*** Data extracts ***

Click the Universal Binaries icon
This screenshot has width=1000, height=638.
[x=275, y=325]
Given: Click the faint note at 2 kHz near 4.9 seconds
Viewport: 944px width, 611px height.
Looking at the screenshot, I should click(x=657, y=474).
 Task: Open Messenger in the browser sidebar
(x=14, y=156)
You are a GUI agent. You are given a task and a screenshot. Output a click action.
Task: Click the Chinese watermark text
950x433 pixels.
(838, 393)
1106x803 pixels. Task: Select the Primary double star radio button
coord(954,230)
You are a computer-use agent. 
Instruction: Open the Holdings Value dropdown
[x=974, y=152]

*** End of Data extracts ***
*** Data extracts ***

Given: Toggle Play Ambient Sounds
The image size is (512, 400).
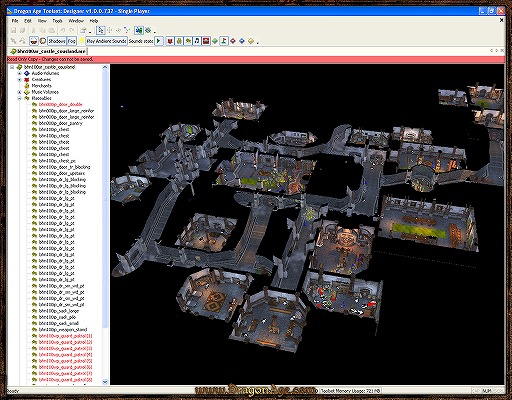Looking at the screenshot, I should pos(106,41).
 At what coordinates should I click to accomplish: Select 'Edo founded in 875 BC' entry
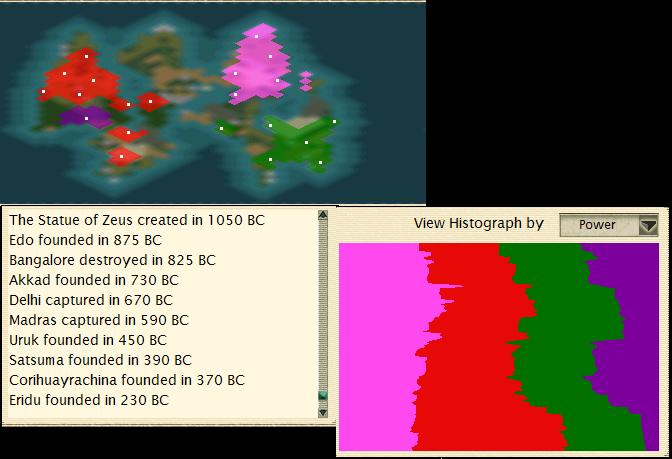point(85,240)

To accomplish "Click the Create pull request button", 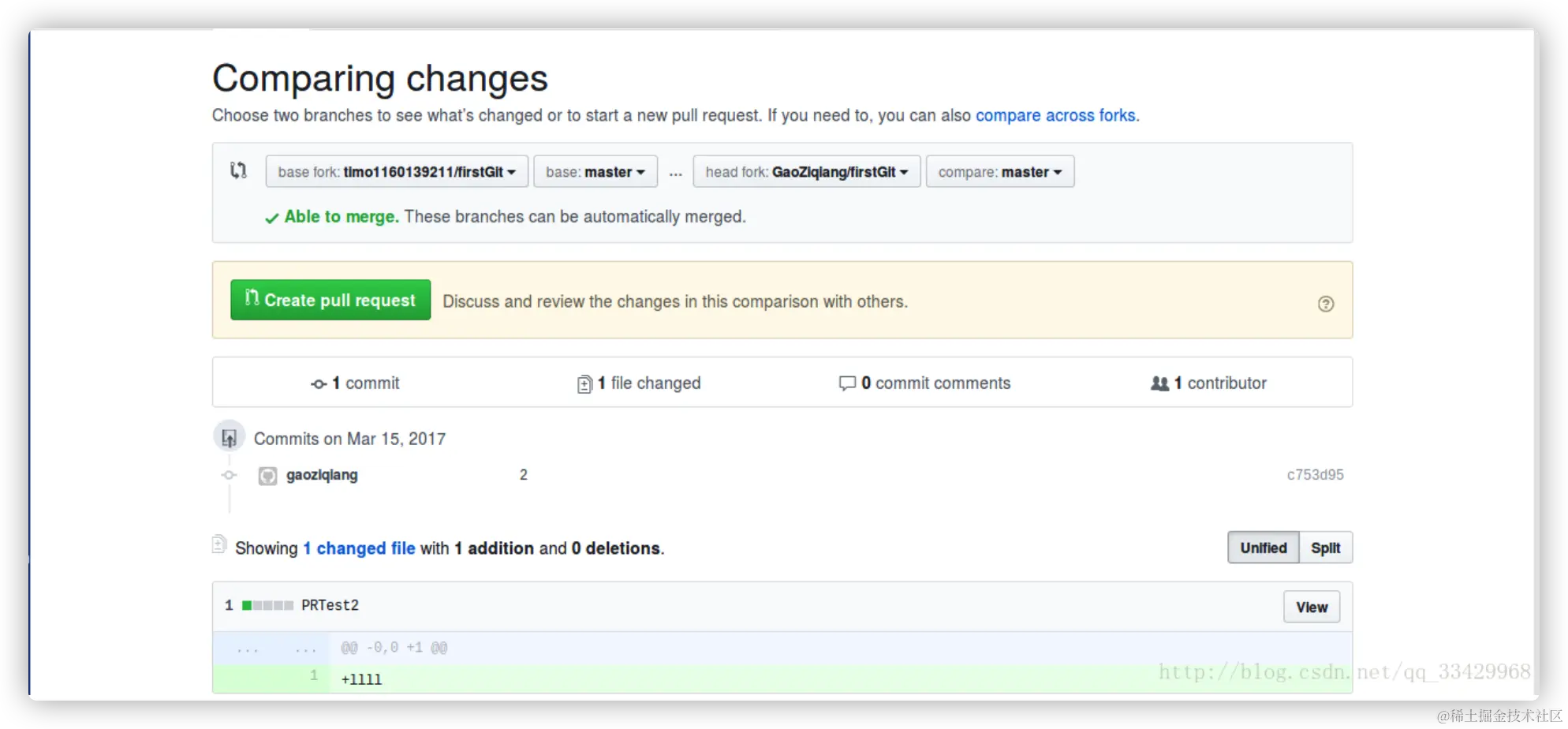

*** End of Data extracts ***

Using the data above, extract exactly the lines from the one that holds "Given: Click the" to the one that holds "Task: Click the Chinese watermark text", both ends included, and no others.

- _Task solution_
Given: Click the faint note at 2 kHz near 4.9 seconds
Viewport: 944px width, 611px height.
Looking at the screenshot, I should click(x=657, y=474).
 Task: Open Messenger in the browser sidebar
(x=14, y=156)
You are a GUI agent. You are given a task and a screenshot. Output a click action.
Task: Click the Chinese watermark text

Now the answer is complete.